[Saved entries]
•••
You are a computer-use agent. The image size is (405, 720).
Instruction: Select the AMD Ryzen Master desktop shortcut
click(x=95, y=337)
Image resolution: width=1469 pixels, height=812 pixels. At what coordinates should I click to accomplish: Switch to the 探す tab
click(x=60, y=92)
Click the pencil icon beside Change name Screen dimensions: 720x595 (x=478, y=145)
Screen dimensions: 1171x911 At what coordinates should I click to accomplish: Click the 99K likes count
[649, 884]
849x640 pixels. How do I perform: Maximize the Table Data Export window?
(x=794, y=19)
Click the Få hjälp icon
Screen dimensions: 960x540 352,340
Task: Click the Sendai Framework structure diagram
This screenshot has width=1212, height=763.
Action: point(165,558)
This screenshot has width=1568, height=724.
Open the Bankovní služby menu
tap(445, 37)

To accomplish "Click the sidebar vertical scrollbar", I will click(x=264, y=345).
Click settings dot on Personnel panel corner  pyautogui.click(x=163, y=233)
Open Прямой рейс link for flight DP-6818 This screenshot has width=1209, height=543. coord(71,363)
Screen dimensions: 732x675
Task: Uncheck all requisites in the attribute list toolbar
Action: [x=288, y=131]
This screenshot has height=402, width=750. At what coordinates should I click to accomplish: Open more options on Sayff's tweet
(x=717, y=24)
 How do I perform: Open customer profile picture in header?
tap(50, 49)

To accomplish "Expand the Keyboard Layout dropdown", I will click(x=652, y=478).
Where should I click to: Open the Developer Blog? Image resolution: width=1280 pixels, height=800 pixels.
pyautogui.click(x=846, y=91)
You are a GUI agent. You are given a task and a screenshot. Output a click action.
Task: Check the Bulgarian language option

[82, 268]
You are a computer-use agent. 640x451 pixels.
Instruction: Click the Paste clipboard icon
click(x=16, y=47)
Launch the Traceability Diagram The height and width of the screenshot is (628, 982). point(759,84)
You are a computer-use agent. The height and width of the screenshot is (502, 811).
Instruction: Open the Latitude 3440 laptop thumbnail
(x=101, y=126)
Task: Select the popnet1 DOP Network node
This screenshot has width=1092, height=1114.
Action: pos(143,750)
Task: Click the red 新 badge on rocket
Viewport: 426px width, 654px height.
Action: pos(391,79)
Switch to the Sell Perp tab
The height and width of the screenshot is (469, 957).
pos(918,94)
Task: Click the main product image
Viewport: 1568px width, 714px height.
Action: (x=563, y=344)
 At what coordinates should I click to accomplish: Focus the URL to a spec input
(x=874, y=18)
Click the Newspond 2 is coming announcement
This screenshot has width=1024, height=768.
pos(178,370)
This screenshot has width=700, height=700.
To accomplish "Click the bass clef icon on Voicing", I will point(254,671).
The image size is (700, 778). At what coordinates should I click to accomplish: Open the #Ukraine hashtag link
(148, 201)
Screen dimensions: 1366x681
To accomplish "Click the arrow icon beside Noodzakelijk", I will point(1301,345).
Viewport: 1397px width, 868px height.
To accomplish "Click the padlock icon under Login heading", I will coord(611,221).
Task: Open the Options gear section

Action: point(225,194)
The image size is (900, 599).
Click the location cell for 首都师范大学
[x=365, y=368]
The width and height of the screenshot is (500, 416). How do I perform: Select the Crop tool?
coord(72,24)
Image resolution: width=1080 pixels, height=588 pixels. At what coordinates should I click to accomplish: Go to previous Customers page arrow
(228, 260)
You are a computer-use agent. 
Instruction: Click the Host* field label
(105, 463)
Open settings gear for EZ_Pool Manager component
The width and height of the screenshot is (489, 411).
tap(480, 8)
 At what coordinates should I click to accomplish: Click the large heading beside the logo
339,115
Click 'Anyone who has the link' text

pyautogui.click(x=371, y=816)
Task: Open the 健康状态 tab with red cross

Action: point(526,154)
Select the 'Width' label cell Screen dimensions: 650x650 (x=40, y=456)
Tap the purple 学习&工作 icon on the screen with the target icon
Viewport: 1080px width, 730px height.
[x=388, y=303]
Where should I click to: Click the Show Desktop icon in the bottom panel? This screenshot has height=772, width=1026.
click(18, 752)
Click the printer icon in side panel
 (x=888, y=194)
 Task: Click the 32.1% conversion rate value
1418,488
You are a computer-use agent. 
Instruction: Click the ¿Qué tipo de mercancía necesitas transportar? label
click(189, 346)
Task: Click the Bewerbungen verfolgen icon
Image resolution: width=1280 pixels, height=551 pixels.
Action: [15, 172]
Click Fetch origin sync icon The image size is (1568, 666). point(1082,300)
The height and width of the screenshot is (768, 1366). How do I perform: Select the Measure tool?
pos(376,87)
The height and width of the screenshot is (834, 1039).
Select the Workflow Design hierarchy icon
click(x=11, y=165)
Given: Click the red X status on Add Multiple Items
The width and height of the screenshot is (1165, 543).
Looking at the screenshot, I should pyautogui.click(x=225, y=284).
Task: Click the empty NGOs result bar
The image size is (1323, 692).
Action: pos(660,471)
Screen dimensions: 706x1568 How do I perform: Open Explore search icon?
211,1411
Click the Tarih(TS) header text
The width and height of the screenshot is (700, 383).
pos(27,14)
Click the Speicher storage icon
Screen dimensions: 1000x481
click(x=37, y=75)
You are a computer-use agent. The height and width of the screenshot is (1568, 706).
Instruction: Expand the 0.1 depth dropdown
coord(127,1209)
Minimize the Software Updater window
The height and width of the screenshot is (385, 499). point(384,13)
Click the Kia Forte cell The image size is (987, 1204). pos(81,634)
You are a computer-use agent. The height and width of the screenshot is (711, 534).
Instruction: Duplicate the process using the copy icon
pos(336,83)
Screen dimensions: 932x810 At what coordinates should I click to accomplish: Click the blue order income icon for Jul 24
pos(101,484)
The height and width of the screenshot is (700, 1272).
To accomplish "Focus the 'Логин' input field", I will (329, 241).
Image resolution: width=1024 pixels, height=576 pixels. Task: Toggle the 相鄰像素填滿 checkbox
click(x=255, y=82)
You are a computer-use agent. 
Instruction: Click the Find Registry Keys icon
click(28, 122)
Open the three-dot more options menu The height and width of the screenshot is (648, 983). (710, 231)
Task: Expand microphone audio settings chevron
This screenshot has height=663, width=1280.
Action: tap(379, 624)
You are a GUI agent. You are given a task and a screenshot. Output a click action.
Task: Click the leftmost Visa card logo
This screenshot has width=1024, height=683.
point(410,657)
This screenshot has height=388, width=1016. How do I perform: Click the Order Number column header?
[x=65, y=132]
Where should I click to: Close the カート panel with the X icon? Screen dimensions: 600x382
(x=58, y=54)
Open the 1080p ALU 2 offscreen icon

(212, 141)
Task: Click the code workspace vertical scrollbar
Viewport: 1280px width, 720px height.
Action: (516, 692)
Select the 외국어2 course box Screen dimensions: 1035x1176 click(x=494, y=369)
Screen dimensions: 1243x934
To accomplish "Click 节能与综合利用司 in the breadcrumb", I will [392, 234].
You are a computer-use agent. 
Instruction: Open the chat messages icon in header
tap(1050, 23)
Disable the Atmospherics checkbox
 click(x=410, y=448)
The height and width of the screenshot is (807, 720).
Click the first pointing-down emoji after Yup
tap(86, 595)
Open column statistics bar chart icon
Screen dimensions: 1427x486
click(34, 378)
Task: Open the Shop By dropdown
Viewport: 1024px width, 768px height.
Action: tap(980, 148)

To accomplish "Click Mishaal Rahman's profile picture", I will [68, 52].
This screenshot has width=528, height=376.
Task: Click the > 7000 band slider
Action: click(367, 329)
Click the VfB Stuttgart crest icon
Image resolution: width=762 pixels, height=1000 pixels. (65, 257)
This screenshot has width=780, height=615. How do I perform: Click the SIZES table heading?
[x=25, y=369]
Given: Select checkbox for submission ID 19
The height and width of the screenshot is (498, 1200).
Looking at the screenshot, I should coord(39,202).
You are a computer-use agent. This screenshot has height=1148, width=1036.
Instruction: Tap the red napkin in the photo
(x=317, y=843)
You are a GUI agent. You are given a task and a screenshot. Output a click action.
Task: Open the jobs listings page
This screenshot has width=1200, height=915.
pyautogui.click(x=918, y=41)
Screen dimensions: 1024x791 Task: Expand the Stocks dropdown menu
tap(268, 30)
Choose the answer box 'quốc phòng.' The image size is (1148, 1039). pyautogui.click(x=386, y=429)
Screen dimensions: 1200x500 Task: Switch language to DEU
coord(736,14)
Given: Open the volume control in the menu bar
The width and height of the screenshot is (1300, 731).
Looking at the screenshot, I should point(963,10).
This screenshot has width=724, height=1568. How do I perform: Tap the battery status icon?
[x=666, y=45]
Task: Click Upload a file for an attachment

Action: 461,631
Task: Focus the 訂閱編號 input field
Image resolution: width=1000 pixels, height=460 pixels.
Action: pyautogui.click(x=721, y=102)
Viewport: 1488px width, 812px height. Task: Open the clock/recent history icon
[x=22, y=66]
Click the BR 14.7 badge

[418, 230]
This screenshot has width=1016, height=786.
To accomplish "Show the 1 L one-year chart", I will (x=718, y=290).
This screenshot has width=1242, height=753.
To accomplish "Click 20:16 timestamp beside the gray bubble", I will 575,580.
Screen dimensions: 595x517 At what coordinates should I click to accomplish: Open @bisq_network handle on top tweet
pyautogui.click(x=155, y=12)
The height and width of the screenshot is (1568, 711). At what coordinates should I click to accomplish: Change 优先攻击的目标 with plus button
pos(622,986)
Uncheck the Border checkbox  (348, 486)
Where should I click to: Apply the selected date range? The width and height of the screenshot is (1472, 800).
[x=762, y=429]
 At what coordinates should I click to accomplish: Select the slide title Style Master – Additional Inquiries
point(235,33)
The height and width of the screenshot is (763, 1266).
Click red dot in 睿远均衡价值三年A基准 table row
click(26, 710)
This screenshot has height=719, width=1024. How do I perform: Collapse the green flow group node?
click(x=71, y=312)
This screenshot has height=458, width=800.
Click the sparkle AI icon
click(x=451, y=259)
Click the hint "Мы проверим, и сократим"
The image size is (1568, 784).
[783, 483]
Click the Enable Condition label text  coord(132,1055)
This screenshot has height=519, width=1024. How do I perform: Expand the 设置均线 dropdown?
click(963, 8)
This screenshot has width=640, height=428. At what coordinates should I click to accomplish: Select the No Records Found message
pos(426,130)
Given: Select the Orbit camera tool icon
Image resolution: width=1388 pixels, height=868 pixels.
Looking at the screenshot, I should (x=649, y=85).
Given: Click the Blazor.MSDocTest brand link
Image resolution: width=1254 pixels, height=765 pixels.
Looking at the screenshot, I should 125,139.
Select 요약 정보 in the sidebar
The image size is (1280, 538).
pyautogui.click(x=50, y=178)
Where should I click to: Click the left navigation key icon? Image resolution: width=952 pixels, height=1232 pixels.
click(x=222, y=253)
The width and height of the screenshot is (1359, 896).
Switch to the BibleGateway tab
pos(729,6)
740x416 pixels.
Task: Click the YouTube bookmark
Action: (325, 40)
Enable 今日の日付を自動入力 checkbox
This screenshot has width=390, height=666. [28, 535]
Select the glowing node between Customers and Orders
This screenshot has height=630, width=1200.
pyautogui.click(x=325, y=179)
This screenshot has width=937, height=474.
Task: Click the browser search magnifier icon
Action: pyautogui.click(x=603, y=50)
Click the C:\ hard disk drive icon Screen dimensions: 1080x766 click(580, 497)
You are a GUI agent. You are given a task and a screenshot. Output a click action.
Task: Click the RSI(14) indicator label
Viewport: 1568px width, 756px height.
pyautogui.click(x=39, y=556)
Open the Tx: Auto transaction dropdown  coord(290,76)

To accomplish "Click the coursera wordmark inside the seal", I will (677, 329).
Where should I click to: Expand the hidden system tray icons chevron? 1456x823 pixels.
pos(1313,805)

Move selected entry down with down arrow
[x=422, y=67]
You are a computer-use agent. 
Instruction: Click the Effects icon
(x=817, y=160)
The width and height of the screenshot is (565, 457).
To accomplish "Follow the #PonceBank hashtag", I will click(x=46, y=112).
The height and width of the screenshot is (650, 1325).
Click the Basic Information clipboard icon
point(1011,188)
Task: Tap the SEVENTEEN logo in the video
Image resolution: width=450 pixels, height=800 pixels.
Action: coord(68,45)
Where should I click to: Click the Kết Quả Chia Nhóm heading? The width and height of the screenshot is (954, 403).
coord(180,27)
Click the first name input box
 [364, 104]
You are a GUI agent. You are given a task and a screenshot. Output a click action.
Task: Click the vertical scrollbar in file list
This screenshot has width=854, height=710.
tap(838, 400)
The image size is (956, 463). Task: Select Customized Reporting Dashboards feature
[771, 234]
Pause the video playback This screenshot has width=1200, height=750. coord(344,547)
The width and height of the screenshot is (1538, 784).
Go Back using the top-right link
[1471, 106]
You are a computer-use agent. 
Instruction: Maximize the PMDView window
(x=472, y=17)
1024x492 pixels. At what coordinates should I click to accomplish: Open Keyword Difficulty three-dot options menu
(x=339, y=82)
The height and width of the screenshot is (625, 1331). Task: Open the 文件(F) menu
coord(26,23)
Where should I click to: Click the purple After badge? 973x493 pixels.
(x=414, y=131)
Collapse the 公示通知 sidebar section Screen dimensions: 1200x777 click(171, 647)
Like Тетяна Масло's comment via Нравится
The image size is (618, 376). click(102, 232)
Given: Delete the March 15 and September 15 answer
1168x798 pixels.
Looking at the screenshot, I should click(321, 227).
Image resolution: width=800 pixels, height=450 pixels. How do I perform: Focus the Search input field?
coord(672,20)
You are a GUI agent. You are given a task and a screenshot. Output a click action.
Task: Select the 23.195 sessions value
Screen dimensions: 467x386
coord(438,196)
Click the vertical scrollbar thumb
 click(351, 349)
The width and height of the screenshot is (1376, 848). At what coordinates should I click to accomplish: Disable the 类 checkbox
•••
■ TASK DIRECTIONS: Look above for the line holding "Image resolution: width=1080". Print it and every line after it, exactly, through the line holding "Click Fetch origin".

■ EXERCISE RESPONSE:
Image resolution: width=1080 pixels, height=588 pixels. At what coordinates should I click to accomplish: Go to previous Customers page arrow
(228, 260)
You are a computer-use agent. 
Instruction: Click the Host* field label
(105, 463)
Open settings gear for EZ_Pool Manager component
The width and height of the screenshot is (489, 411).
tap(480, 8)
 At what coordinates should I click to accomplish: Click the large heading beside the logo
339,115
Click 'Anyone who has the link' text

pyautogui.click(x=371, y=816)
Task: Open the 健康状态 tab with red cross

Action: point(526,154)
Select the 'Width' label cell Screen dimensions: 650x650 (x=40, y=456)
Tap the purple 学习&工作 icon on the screen with the target icon
Viewport: 1080px width, 730px height.
[x=388, y=303]
Where should I click to: Click the Show Desktop icon in the bottom panel? This screenshot has height=772, width=1026.
click(18, 752)
Click the printer icon in side panel
 (x=888, y=194)
 Task: Click the 32.1% conversion rate value
1418,488
You are a computer-use agent. 
Instruction: Click the ¿Qué tipo de mercancía necesitas transportar? label
click(189, 346)
Task: Click the Bewerbungen verfolgen icon
Image resolution: width=1280 pixels, height=551 pixels.
Action: [15, 172]
Click Fetch origin sync icon The image size is (1568, 666). point(1082,300)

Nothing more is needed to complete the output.